Segment Start: Information shown

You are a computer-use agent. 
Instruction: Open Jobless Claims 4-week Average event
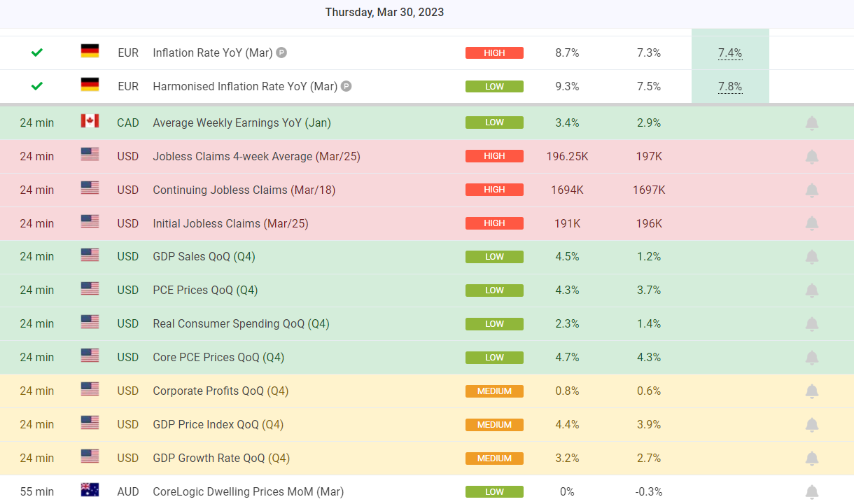256,156
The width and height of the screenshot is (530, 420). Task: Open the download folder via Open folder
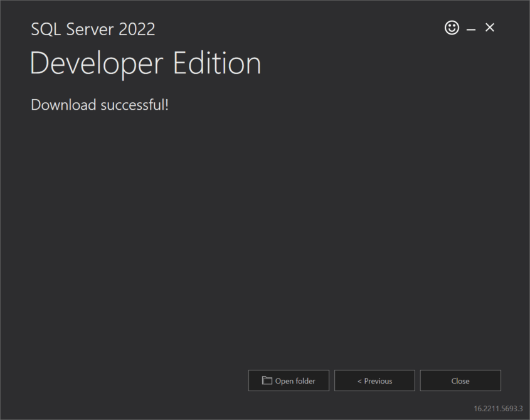pos(289,381)
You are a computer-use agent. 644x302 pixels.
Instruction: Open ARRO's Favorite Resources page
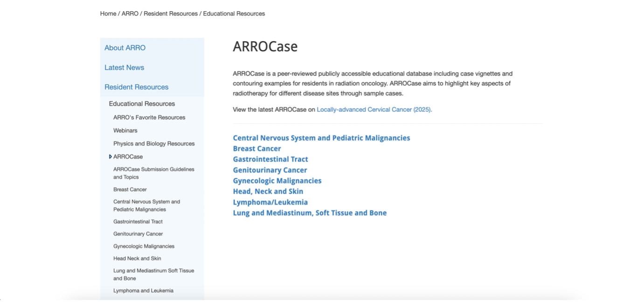click(149, 118)
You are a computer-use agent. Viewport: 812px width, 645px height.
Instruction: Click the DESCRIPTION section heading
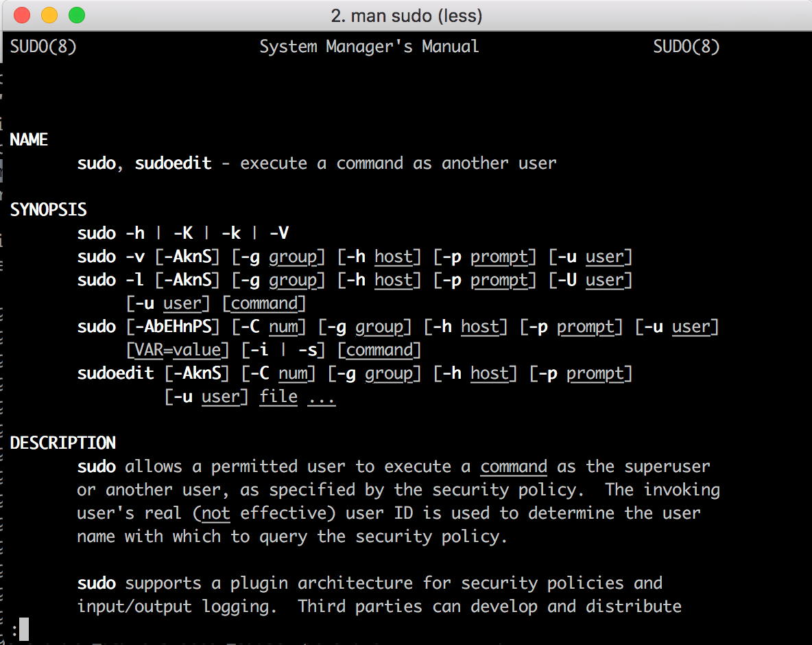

Segment End: Information shown

> **Problem statement**: Write the data above out again exactly, minus its pictures.

> **Reply to the task**:
You are a computer-use agent. 
Instruction: Open Jobless Claims 4-week Average event
256,156
The width and height of the screenshot is (530, 420). Task: Open the download folder via Open folder
pos(289,381)
You are a computer-use agent. 644x302 pixels.
Instruction: Open ARRO's Favorite Resources page
click(149, 118)
You are a computer-use agent. Viewport: 812px width, 645px height.
Instruction: Click the DESCRIPTION section heading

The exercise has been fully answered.